Introduction to Machine Learning
Program Overview
Introduction to Machine Learning
The course "Introduction to Machine Learning" is offered by ETH Zurich, taught by Prof. Andreas Krause, and took place in the Autumn Semester of 2013.
Course Description
Machine learning algorithms are data analysis methods that search data sets for patterns and characteristic structures. Typical tasks include the classification of data, automatic regression, and unsupervised model fitting. Machine learning has emerged mainly from computer science and artificial intelligence, drawing on methods from various related subjects, including statistics, applied mathematics, and more specialized fields such as pattern recognition and neural computation. Applications include image and speech analysis, medical imaging, bioinformatics, and exploratory data analysis in natural science and engineering.

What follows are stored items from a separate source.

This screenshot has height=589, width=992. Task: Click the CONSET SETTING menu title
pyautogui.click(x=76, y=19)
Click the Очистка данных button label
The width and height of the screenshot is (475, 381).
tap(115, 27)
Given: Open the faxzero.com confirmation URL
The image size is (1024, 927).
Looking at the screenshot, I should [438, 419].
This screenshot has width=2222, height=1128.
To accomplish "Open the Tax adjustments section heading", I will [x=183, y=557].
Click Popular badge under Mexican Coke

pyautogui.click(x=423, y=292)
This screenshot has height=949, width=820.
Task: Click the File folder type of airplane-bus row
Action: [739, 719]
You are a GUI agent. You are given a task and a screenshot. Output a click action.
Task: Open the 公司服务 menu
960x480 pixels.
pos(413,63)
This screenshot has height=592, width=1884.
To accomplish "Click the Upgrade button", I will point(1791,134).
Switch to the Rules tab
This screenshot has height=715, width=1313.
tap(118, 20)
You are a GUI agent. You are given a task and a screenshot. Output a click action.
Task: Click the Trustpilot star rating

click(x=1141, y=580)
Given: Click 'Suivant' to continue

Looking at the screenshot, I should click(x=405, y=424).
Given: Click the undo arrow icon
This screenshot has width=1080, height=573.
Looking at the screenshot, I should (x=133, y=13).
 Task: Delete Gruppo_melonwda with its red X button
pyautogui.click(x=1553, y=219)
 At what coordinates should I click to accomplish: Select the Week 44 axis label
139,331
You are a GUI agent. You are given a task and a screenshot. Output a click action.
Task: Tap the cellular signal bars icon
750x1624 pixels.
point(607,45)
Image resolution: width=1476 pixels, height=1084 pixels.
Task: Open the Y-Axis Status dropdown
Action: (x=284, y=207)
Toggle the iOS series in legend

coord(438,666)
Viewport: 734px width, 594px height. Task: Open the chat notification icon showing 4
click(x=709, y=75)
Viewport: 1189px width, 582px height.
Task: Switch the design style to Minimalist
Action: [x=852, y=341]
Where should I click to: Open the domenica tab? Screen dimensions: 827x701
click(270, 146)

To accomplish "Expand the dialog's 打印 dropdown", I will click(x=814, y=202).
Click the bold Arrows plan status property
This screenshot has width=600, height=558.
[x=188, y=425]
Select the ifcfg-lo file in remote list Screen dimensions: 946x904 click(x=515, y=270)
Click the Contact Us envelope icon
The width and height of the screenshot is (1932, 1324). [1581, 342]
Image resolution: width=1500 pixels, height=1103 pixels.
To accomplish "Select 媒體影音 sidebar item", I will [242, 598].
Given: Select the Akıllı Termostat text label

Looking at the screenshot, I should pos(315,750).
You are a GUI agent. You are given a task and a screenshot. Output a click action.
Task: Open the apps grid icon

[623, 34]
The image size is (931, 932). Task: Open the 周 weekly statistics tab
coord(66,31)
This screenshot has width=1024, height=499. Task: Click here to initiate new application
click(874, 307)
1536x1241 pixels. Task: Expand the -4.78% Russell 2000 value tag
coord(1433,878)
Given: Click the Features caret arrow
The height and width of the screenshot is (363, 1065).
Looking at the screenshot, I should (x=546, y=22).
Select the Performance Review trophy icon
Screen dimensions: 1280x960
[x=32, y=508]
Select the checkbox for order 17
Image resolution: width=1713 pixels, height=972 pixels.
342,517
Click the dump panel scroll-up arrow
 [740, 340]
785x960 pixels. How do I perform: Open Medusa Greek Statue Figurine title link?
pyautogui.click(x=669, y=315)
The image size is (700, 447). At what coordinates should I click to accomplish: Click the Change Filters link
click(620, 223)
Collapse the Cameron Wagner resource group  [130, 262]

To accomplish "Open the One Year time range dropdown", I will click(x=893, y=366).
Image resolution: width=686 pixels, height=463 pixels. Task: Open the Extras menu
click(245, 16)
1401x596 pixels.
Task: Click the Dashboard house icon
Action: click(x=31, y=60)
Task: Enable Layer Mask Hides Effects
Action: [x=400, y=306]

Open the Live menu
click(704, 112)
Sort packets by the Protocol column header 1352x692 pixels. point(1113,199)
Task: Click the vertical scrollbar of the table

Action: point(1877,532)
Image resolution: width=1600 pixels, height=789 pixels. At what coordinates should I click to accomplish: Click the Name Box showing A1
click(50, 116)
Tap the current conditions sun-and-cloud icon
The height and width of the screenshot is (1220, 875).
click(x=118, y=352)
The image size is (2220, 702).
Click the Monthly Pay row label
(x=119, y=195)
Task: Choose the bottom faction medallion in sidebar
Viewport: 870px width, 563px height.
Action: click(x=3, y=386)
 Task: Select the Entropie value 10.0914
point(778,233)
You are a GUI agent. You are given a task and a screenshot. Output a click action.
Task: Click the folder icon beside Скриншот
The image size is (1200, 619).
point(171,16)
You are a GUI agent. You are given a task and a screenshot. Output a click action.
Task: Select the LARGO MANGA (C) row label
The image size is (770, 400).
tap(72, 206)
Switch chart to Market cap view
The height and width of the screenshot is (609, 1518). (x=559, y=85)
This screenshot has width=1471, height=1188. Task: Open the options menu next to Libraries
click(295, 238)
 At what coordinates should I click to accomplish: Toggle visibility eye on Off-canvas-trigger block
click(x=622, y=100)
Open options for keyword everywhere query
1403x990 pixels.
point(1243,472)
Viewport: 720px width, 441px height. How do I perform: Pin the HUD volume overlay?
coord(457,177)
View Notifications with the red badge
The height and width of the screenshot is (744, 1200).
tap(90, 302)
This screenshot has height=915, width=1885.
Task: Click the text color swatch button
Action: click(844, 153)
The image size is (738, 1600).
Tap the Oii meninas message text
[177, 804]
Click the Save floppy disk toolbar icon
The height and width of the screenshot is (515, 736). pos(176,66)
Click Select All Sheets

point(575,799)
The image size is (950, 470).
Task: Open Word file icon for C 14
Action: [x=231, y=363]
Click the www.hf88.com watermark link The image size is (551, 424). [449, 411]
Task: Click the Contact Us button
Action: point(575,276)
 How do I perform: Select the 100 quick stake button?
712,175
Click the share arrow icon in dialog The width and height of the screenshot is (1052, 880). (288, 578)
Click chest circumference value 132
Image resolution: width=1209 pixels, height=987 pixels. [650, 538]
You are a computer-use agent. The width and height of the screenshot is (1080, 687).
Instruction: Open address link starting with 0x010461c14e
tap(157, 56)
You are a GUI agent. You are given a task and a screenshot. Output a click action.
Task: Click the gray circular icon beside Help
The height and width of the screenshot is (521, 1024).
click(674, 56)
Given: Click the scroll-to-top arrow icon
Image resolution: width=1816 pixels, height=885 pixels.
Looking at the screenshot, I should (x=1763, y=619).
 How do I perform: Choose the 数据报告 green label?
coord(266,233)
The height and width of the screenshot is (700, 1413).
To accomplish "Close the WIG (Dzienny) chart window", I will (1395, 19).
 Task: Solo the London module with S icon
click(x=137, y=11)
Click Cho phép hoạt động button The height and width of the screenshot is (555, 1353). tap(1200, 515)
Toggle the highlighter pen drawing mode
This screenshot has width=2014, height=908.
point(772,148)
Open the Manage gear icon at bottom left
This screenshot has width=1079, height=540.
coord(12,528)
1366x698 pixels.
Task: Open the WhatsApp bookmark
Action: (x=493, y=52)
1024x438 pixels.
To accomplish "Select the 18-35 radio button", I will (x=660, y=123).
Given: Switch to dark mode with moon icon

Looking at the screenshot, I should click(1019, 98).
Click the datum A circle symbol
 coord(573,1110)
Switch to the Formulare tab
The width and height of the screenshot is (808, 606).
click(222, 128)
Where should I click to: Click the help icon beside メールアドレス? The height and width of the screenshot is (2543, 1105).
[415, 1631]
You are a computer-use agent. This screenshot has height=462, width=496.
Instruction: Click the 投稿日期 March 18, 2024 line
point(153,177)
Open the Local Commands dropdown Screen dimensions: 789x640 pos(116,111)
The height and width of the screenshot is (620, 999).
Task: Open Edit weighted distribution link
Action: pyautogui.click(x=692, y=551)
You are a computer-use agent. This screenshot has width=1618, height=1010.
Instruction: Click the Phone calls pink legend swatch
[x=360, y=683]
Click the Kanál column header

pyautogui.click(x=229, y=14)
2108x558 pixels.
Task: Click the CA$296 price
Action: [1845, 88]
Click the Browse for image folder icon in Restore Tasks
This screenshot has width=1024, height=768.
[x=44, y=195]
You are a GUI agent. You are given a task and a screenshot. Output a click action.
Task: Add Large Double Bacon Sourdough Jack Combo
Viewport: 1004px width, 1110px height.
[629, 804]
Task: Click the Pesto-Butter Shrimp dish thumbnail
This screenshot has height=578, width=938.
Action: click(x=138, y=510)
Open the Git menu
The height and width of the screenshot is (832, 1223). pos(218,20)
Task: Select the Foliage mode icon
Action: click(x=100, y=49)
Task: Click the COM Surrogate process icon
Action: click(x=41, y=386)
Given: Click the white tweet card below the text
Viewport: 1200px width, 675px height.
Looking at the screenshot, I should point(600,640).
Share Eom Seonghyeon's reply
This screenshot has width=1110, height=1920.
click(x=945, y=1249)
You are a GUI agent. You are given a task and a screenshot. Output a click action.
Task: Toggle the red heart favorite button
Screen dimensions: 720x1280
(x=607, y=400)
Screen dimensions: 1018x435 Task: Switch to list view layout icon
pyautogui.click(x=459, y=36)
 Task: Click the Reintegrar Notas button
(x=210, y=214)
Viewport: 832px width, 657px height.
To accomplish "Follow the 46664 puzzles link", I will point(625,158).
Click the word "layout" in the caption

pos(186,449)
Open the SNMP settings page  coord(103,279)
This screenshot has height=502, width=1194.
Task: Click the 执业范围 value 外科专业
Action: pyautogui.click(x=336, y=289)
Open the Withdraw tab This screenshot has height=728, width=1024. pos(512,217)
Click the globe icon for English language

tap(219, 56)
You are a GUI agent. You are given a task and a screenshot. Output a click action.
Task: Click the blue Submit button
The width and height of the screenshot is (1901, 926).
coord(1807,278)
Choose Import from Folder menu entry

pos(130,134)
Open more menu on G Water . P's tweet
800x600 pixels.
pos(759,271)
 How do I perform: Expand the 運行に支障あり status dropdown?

This course is intended as an introduction to machine learning, reviewing the necessary statistical preliminaries and providing an overview of commonly used machine learning methods. Further and more advanced topics are discussed in the course Statistical Learning Theory, held in the spring semester by Prof. Buhmann.
General Information
Time and Place
- Lectures
- Mon: 14-15, CAB G11
- Tue: 10-12, CAB G11
- Tutorials
- Wed: 15-17, CAB G61, Last Names A-E
- Thu: 15-17, CAB G59, Last Names F-K
- Fri: 08-10, CAB G52, Last Names L-R
- Fri: 13-15, CHN G46, Last Names S-Z All tutorial sessions are identical; please only attend one session.
Syllabus
The syllabus includes the following topics:
- Introduction to Machine Learning
- Regression
- Cross-validation
- Perceptron
- SVMs
- Nonlinear SVMs
- Kernels
- k-NN
- Sparsity
- Multiclass
- Structured prediction
- Probabilistic modeling
- Logistic regression
- Bayesian learning
- Gaussian processes
- Ensemble methods
- Discriminative vs. Generative models
- Clustering
- k-Means
- GMMs
- Dimension reduction
- (K)-PCA
- LLE
- MDS
Exercises
The exercise problems include theoretical and programming problems. It is not mandatory to submit solutions, and a Testat is not required to participate in the exam. Exercise solutions are published after one week.
Project
Part of the coursework is a project carried out in groups of up to 3 students. The goal of this project is to gain hands-on experience in machine learning tasks. The project grade constitutes 30% of the total grade.
Exam
The mode of examination is written, with a 120-minute length. The language of examination is English. As written aids, you can bring two A4 pages (i.e., one A4 sheet of paper), either handwritten or 11-point minimum font size. The written exam constitutes 70% of the total grade.
Resources
Text Books
- C. Bishop. Pattern Recognition and Machine Learning. Springer 2007.
- R. Duda, P. Hart, and D. Stork. Pattern Classification. John Wiley & Sons, second edition, 2001.
- T. Hastie, R. Tibshirani, and J. Friedman. The Elements of Statistical Learning: Data Mining, Inference and Prediction. Springer, 2001.
- L. Wasserman. All of Statistics: A Concise Course in Statistical Inference. Springer, 2004.
Matlab
The official Matlab documentation is available online at the Mathworks website. If you have trouble accessing Matlab's built-in help function, you can use the online function reference or the command-line version. There are several primers and tutorials on the web, including the book Matlab Primer by T. Davis and K. Sigmon, CRC Press, 2005.